The Patriot Act is the law the government uses to collect insane amounts of personal data about you. You have no right to object to it, and you have no right to know what they have collected or what they are doing with it. You have no right to request a copy of that data and no way to request that they delete it.
Under very limited circumstances, this used to be true, but they never collected anything resembling “insane amounts of personal data about you.” The very limited circumstances were narrowed even further after the FBI executed a little over 24,000 requests in 2010, which is a lot less than the amount of information Facebook, Google, Snap, internet service providers, etc., etc., collect from billions and billions of individuals every second.
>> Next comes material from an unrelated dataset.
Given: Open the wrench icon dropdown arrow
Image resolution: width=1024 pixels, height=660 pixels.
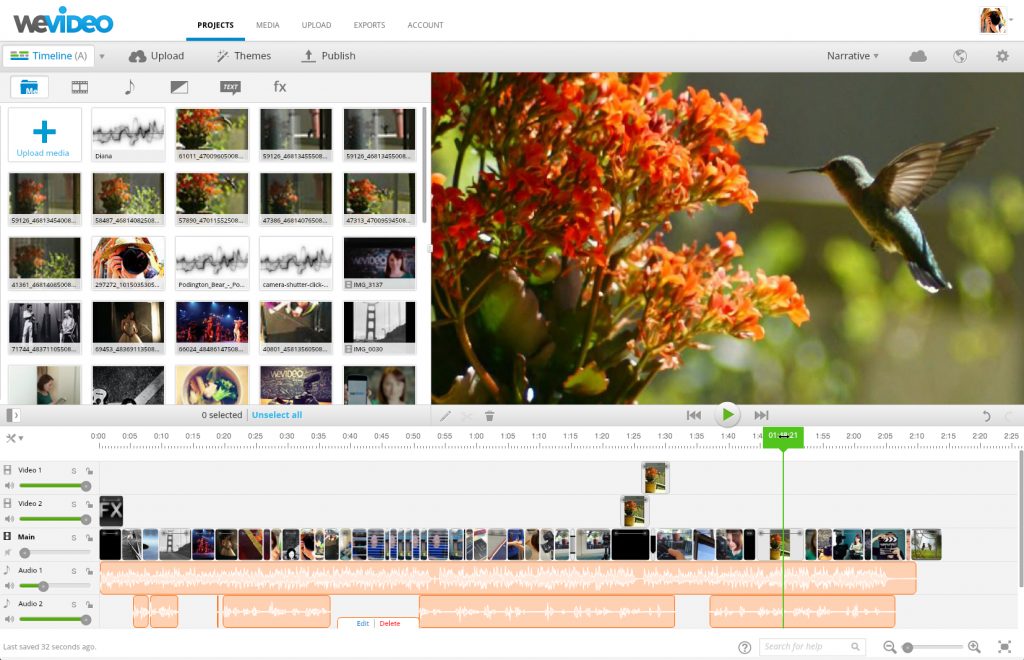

Any information gathered via the Patriot Act information limited an is also sealed from unauthorized personnel until it is released by a court. Until then, it is not shared with third parties outside the US intelligence and law enforcement services, and probably would not be unless requested by the Freedom Of Information act.
"After the Patriot Act expanded the scope of NSLs as described above, their use began to rise. The Department of Justice reported to Congress that in 2010 the FBI made 24,287 NSL requests (excluding requests for subscriber information only).
NSLs give rise to privacy concerns and, according to critics, the potential for abuse, for several reasons. First, the FBI may issue NSLs on its own initiative, without the authorization of any court. (This was true even before the Patriot Act.) Nothing in the Patriot Act provides for any judicial review of the FBI’s decision to issue an NSL. Second, the NSL statutes impose a gag requirement on persons receiving an NSL. In addition, the Attorney General Guidelines and various information sharing agreements require the FBI to share NSL information with other federal agencies and the US intelligence community.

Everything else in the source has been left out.